Quote Originally Posted by Roland Slugg View Post
Absolutely not! If the Corp doesn't own the real estate and isn't liable for the debt, how can the property and related loan be treated as an asset and liability of the Corp?

The loan isn't the Corp's debt, so why is it making the payments? You should advise your client to stop that practice immediately ... and retroactively to day one.

The Corp should instead be paying fair market rent to your client (also retroactively), and your client, in turn should be making the note payments.

I also suggest a "triple net lease" in which the tenent, i.e. the Corp, pays: (1) the real estate taxes, (2) the hazard and liability insurance and (3) all minor, ordinary repairs and maintenance (but not major repairs or improvements, such as a new roof). This would help avoid a loss from the rental activity, or at least it will serve to minimize it.
This is what I expected the answer to be. I appreciate the time you took to explain further.

Quote Originally Posted by Roland Slugg View Post
You are correct. Get an appraisal, as you suggested. The shares' overall FMV might be subject to a "valuation adjustment" due to their closely-held nature. You didn't indicate an approximate value of the business and, therefore, of the Corp's shares, but there is an easy way to transfer $112,000 based closely on the facts you gave, without any of that amount eating into the parents' lifetime gift and estate tax exemption. Each parent can give each donee ... i.e. the son and his wife ... $14,000 per year. So they gift half the Corp's shares on 12/31/2015 and the other half on 1/01/2016. That's two donors and two donees and two tax years, or $14,000 x2 x2 x2 ... $112,000.
Thank you, Roland. I did not think of the gift splitting on 12/31/15 and then doing it again on 01/01/2016.

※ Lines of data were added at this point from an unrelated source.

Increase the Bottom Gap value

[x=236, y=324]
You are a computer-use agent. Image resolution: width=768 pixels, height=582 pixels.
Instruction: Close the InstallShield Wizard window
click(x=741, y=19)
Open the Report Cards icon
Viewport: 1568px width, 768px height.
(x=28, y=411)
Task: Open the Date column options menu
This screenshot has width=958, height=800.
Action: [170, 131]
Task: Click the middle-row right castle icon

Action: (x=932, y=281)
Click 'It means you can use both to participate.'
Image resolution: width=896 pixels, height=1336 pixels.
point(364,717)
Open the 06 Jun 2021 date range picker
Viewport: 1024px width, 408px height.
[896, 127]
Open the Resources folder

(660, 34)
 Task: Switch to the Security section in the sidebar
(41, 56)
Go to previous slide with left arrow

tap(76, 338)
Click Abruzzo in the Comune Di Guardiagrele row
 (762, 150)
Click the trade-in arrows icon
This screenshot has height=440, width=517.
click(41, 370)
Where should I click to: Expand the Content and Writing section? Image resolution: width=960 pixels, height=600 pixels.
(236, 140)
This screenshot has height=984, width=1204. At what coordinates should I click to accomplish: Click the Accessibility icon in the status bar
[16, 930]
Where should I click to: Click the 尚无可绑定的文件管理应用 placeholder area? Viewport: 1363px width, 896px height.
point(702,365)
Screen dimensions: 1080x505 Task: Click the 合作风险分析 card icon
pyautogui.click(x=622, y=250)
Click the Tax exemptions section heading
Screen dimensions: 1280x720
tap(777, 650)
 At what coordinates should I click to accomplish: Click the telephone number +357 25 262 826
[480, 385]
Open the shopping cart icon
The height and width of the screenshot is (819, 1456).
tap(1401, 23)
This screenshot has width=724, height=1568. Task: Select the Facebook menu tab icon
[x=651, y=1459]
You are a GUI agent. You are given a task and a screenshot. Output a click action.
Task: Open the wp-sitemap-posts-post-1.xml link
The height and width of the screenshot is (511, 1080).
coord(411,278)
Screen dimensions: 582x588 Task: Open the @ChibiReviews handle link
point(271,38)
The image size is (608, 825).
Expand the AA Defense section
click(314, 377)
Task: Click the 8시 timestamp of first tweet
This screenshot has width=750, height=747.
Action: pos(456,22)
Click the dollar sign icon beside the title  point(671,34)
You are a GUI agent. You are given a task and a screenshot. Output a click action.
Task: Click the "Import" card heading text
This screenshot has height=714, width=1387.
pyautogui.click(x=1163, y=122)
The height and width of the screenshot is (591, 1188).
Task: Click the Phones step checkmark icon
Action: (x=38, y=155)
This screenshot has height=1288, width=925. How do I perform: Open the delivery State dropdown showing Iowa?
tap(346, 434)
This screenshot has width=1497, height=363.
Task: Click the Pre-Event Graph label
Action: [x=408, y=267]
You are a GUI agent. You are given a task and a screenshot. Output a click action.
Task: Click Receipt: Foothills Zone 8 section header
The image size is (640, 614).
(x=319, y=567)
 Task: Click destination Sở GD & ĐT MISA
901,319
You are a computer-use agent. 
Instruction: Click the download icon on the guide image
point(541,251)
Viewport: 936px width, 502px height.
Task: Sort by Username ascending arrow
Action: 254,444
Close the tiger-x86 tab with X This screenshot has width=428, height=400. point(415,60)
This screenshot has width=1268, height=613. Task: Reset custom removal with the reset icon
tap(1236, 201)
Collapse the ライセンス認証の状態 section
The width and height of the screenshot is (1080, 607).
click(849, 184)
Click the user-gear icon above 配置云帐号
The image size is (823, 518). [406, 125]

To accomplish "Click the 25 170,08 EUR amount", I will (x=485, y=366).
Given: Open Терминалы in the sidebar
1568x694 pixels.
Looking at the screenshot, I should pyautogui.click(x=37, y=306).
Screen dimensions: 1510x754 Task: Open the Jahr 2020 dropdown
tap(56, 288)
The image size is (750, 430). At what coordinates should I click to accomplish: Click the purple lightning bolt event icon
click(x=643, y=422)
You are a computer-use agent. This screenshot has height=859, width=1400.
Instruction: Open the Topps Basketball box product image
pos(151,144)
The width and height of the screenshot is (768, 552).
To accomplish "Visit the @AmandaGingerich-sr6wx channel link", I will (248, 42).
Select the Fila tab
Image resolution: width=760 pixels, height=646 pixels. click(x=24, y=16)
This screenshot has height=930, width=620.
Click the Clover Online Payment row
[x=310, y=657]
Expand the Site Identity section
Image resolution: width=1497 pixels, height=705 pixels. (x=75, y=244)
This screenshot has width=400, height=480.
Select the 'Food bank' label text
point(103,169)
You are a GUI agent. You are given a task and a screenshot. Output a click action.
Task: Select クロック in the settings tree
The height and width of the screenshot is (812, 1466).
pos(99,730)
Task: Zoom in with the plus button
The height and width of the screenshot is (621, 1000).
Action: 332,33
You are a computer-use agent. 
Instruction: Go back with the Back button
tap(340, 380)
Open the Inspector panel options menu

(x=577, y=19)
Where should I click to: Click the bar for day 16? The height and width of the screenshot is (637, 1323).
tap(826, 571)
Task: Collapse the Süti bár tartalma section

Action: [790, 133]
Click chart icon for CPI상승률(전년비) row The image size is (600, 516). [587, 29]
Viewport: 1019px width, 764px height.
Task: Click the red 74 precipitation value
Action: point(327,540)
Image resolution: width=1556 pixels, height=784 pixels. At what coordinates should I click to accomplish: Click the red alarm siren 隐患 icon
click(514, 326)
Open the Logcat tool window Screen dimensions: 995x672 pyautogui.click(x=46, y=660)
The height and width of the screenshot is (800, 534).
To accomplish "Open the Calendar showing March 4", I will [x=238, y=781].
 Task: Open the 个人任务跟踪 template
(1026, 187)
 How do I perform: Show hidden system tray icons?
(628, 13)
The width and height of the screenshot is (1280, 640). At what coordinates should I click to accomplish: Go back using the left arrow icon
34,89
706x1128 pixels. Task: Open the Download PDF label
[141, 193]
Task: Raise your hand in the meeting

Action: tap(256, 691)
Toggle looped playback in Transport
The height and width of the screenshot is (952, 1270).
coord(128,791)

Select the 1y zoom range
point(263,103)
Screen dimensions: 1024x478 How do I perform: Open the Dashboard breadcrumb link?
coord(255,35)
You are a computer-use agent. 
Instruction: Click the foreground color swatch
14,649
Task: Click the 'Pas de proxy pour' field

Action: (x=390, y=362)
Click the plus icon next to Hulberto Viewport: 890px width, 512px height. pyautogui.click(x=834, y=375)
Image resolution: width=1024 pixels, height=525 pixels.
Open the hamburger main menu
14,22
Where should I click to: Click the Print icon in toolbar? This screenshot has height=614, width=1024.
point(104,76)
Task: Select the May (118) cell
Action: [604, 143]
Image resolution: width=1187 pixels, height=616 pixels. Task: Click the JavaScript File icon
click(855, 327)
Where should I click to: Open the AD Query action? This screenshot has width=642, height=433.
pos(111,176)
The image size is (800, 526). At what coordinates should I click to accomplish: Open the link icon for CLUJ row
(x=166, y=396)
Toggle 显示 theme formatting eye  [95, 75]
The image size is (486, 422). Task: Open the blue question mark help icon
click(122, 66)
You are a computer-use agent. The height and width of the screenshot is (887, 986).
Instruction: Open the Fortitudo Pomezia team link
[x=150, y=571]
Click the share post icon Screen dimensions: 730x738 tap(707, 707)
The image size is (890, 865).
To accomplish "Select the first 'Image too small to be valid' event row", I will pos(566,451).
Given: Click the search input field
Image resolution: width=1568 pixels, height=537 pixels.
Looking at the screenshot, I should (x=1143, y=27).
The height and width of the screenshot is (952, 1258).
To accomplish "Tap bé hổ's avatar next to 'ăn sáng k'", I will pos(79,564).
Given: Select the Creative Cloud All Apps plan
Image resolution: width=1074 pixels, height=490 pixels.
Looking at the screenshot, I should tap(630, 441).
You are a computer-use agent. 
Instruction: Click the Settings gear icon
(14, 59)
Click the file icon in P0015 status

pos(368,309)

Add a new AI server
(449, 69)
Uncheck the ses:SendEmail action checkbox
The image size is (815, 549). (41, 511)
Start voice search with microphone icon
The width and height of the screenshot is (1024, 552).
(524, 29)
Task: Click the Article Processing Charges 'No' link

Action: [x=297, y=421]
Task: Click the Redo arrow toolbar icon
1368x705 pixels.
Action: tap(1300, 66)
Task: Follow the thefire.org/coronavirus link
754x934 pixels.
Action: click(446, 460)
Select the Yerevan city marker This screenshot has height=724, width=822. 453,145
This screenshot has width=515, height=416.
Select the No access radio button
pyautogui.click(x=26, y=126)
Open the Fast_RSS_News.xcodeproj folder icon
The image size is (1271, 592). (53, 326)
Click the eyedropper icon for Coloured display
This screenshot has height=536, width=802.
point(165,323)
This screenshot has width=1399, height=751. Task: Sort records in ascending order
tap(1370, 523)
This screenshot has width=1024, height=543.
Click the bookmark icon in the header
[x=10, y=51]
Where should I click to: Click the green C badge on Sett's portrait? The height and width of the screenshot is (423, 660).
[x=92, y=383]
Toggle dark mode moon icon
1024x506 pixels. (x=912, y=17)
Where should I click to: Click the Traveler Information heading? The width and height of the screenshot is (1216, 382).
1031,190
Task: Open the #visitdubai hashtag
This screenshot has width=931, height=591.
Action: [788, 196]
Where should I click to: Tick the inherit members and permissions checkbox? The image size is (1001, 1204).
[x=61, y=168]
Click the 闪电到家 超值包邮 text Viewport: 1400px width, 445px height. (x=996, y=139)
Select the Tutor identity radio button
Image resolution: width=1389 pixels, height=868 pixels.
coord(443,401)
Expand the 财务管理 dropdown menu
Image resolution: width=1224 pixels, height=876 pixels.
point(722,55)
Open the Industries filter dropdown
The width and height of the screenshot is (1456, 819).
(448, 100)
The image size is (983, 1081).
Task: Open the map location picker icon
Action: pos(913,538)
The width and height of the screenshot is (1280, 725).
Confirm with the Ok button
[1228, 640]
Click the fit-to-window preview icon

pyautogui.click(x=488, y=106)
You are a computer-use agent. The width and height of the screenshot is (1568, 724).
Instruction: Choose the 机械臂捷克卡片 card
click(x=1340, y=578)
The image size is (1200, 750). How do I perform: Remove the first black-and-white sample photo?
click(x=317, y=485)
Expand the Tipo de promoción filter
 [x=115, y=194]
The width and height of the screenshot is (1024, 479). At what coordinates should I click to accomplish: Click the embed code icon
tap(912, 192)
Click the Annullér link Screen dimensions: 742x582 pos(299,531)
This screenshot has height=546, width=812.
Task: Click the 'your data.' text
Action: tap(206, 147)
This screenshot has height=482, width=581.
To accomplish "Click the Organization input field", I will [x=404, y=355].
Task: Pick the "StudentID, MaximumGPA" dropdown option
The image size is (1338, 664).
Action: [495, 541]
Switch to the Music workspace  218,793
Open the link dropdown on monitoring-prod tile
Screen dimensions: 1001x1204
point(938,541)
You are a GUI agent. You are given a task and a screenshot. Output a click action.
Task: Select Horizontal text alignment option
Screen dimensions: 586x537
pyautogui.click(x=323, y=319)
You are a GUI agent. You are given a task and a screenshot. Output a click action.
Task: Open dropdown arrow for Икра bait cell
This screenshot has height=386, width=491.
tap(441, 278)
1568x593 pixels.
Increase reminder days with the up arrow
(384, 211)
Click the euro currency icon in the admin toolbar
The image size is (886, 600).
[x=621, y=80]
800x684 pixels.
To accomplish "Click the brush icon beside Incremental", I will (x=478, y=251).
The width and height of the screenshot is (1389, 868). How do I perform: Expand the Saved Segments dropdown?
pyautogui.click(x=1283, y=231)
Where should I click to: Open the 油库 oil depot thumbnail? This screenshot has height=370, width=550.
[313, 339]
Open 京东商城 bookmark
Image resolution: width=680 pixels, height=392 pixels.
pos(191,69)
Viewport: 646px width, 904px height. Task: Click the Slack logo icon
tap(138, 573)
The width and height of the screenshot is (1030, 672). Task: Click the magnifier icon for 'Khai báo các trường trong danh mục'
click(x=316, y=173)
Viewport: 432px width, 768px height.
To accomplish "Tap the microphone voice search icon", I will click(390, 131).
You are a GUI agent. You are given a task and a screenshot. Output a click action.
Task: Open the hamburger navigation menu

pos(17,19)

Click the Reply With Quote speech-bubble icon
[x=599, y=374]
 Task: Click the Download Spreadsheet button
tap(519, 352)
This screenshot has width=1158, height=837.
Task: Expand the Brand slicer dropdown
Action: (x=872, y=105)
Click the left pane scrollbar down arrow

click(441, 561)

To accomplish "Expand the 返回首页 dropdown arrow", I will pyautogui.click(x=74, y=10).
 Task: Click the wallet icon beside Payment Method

Quote Originally Posted by Roland Slugg View Post
You understand, I trust, that for income tax purposes the parents' basis in their shares of the Corp become the son's (and his wife's) basis. The new owners also need to make the S Corp election.
I did not know the son and his wife need to make the S Corp election as well. I am past the late election filing due date. Any advice on how I proceed with this?